» Task goal
Format the entries below as a numbered list, one item per line, leaving out blank lines.
[Start Record set]
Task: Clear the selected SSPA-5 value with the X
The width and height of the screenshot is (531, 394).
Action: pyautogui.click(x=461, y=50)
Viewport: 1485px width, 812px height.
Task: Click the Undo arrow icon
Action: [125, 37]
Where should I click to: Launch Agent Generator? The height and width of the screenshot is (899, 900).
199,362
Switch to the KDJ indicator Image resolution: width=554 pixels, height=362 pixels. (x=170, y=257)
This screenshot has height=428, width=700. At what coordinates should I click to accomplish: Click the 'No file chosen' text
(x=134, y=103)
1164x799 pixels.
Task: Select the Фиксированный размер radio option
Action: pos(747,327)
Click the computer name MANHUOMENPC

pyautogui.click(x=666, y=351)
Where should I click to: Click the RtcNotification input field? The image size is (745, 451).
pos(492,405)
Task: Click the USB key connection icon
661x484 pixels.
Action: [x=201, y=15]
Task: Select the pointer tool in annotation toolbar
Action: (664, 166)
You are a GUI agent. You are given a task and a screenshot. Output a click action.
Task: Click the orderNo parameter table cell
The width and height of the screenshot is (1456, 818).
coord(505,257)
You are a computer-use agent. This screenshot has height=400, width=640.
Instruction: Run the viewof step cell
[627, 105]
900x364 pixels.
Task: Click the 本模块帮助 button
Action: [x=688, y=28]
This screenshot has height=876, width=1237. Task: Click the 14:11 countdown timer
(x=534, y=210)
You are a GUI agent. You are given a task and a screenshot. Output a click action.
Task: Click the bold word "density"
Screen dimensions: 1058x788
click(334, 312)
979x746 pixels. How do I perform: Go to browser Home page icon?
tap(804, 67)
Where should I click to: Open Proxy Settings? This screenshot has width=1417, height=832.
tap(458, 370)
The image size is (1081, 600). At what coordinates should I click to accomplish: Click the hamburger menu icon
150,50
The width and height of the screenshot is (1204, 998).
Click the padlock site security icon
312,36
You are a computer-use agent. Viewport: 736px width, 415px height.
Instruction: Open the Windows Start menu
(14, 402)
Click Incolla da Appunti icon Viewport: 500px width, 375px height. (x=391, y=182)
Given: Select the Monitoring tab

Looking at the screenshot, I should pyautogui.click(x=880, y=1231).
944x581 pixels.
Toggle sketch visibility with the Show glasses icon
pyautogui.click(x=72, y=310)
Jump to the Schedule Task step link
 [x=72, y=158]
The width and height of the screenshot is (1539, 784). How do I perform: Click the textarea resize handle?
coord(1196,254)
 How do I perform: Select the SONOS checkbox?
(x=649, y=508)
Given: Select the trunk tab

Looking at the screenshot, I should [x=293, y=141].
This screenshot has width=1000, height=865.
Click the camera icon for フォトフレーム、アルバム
[End Record set]
» Reply to the task
1. Task: Clear the selected SSPA-5 value with the X
2. The width and height of the screenshot is (531, 394).
3. Action: pyautogui.click(x=461, y=50)
4. Viewport: 1485px width, 812px height.
5. Task: Click the Undo arrow icon
6. Action: [125, 37]
7. Where should I click to: Launch Agent Generator? The height and width of the screenshot is (899, 900).
8. 199,362
9. Switch to the KDJ indicator Image resolution: width=554 pixels, height=362 pixels. (x=170, y=257)
10. This screenshot has height=428, width=700. At what coordinates should I click to accomplish: Click the 'No file chosen' text
11. (x=134, y=103)
12. 1164x799 pixels.
13. Task: Select the Фиксированный размер radio option
14. Action: pos(747,327)
15. Click the computer name MANHUOMENPC
16. pyautogui.click(x=666, y=351)
17. Where should I click to: Click the RtcNotification input field? The image size is (745, 451).
18. pos(492,405)
19. Task: Click the USB key connection icon
20. 661x484 pixels.
21. Action: [x=201, y=15]
22. Task: Select the pointer tool in annotation toolbar
23. Action: (664, 166)
24. You are a GUI agent. You are given a task and a screenshot. Output a click action.
25. Task: Click the orderNo parameter table cell
26. The width and height of the screenshot is (1456, 818).
27. coord(505,257)
28. You are a computer-use agent. This screenshot has height=400, width=640.
29. Instruction: Run the viewof step cell
30. [627, 105]
31. 900x364 pixels.
32. Task: Click the 本模块帮助 button
33. Action: [x=688, y=28]
34. This screenshot has height=876, width=1237. Task: Click the 14:11 countdown timer
35. (x=534, y=210)
36. You are a GUI agent. You are given a task and a screenshot. Output a click action.
37. Task: Click the bold word "density"
38. Screen dimensions: 1058x788
39. click(334, 312)
40. 979x746 pixels. How do I perform: Go to browser Home page icon?
41. tap(804, 67)
42. Where should I click to: Open Proxy Settings? This screenshot has width=1417, height=832.
43. tap(458, 370)
44. The image size is (1081, 600). At what coordinates should I click to accomplish: Click the hamburger menu icon
45. 150,50
46. The width and height of the screenshot is (1204, 998).
47. Click the padlock site security icon
48. 312,36
49. You are a computer-use agent. Viewport: 736px width, 415px height.
50. Instruction: Open the Windows Start menu
51. (14, 402)
52. Click Incolla da Appunti icon Viewport: 500px width, 375px height. (x=391, y=182)
53. Given: Select the Monitoring tab
54. Looking at the screenshot, I should pyautogui.click(x=880, y=1231).
55. 944x581 pixels.
56. Toggle sketch visibility with the Show glasses icon
57. pyautogui.click(x=72, y=310)
58. Jump to the Schedule Task step link
59.  [x=72, y=158]
60. The width and height of the screenshot is (1539, 784). How do I perform: Click the textarea resize handle?
61. coord(1196,254)
62.  How do I perform: Select the SONOS checkbox?
63. (x=649, y=508)
64. Given: Select the trunk tab
65. Looking at the screenshot, I should [x=293, y=141].
66. This screenshot has width=1000, height=865.
67. Click the camera icon for フォトフレーム、アルバム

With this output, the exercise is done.